Emsal Mahkeme Kararı Bursa 1. Asliye Ticaret Mahkemesi 2019/303 E. 2021/454 K. 21.04.2021 T.

Görüntülediğiniz mahkeme kararı henüz kesinleşmemiştir. Yararlı olması amacıyla eklenmiştir.

TÜRK MİLLETİ ADINA
T.C.
BURSA
1. ASLİYE TİCARET MAHKEMESİ GEREKÇELİ KARAR

ESAS NO : 2019/303
KARAR NO : 2021/454

BAŞKAN : … …
ÜYE : … …
ÜYE : … …
KATİP : … …

DAVACILAR: ….
…..
VEKİLİ : Av. …
DAVALILAR: … .
….
VEKİLLERİ : Av. …
DAVA : Kayyımlık (Ticari Şirkete Kayyım Atanması)
DAVA TARİHİ : 08/04/2019
KARAR TARİHİ : 21/04/2021
GEREKÇELİ KARARIN
YAZILDIĞI TARİH : 16/05/2021
Mahkememizde görülmekte olan Kayyımlık (Ticari Şirkete Kayyım Atanması) davasının yapılan açık yargılaması sonunda,
GEREĞİ DÜŞÜNÜLDÜ:
Davacı vekili beyanlarında; davalı şirket yöneticisi …’in şirket yönetimi sırasında güven bozucu iş ve işlemler yaptığını, tarafların karşılıklı güvene dayalı ilişkilerini kötüye kullanarak şirketteki pay oranını usulsüz biçimde yükselttiğini, şirketi kötü yönettiğini ve hem şirketi hem de davacı ortaklarını zarara uğratıcı iş ve işlemler yaptığını ileri sürerek haklı sebeplerle müdürlük görevinden alınmasını hak ve talep etmiştir.
Davalı vekili beyanlarında ; şirketin iyi yönetilmediğinin doğru olmadığını, şirketin sürekli kar eden ve yükselen bir pozisyonda olduğunu, davacılardan ….’ın da bir dönem şirkette çalıştığını, işleyişi iyi bildiğini, taraflar arasında güven bulunduğunun doğru olduğunu, ancak müdür …’in ne şirketi ne de ortakları zarara uğratıcı iş ve işlemler yapmadığını ileri sürmüştür.
Delillerin değerlendirilmesi ve gerekçe:
Dava limited şirket yöneticisinin haklı sebeple azli istemine ilişkindir.
Davalı … …San. ve Tic. Ltd. Şti. 1993 senesinde …, … … (…), … … ve … … tarafından kurulmuştur.
Davalı Şirket bir aile şirketi olup davalı … davacının dayısıdır.
Kuruluştaki pay durumu … … 2.160 hisse, … … 1.440 hisse, … 200 hisse, … … 200 hissedir.
2006 yılında … … tarafından 1.360 hisse kayınbiraderi olan davalı …’e devredilmiştir. Bu devir sonrası şirketteki pay durumu; … … 800 hisse, davalı … 1360 hisse, … … – 1.440 hisse, … 200 hisse, … … – 200 hisse olarak belirlenmiştir.
2015 senesinde dava dışı … … 1.440 hissesini kardeşi davalı …’e devretmiş ve şirketteki pay durumu; … 2800 hisse, … 600 hisse, … … 600 hisse olarak şekillenmiştir.

**Verilen liste**:
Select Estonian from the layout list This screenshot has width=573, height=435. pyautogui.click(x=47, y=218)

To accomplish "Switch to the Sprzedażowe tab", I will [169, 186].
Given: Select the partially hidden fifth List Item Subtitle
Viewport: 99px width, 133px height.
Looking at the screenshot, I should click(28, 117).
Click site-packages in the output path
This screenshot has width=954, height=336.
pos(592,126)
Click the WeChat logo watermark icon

**Alıştırma**:
Limited şirket müdürünün haklı sebeple azline ilişkin mahkeme kararını, gösterilen son cümleden sonrasını yazarak sürdürün. Liste, mahkeme kararından bağımsız ayrı bir malzemedir.

**Beklenen yanıt**:
Davalı … şirkette hissedar olmadan önce 1999 tarihinde davalı şirkete Müdür olarak atanmış ve uzun yıllar Müdür olarak görev yapmıştır. Halen davalı şirketin yöneticisi davalı …’dir.
Davacının yöneticinin azli isteminde ileri sürdüğü sebepler özetlenecek olursa;
-Davalı …’in, davacı … …’un şirkete girmesini engellediği,
-Davalının kendisine duyulan güveni kötüye kullanarak şirketi kendi tekeli haline getirdiği,
-Davacıya şirket yönetimi ve mali-fınansal konulara ilişkin hiçbir bilgilendirme yapılmadığı,
-Davalı tarafından davacının şirkette iş ve çalışma hürriyetinin engellendiği,
-Davalının şirket kurucu ortaklarından şirketin hisselerini hileyle üzerine aldığı,
-Davacı ve diğer ortaklar tarafından şirkete konulan 1.100.000,00 TL sermaye davalı tarafından kötüye kullanıldığı,
-Şirkete ödenen 1.100.00,00 TL tutarındaki para banka aracılığıyla yatırılmış olmasına rağmen, şirket kayıtlarına işlenmediği,
-Dava dışı … … hisselerini davalıya devrettikten sonra sermaye olarak konulan 1.100.000,00 TL paranın sermaye artışında kullanılarak hisselerin dengeli bir şekilde dağıtılacağı taahhüt edildiği halde bunun gerçekleştirilmediği,
-Müdürlük vazifesini yerine getirirken basiretsiz davranıldığı.
Yönetici genel kurulda alınacak bir kararla oluşturulan bir şirket organıdır.
Yönetici, kanun ve anasözleşme hükümleri içinde şirketin faaliyetini yöneten ve onu temsil eden icra organıdır. Yönetici ile şirket arasındaki ilişki vekalet akdine dayanır.
Kural olarak yönetici seçmeye ve azle genel kurul yetkilidir. Kanundaki istisnalar saklı kalmak kaydıyla genel kurulun bu yetkisi devredilemez niteliktedir. Dolayısıyla Genel kurul dışında bir başka merciin yöneticinin azline karar verebilmesi için bu konuda yasada açık bir düzenleme bulunması gerekmektedir.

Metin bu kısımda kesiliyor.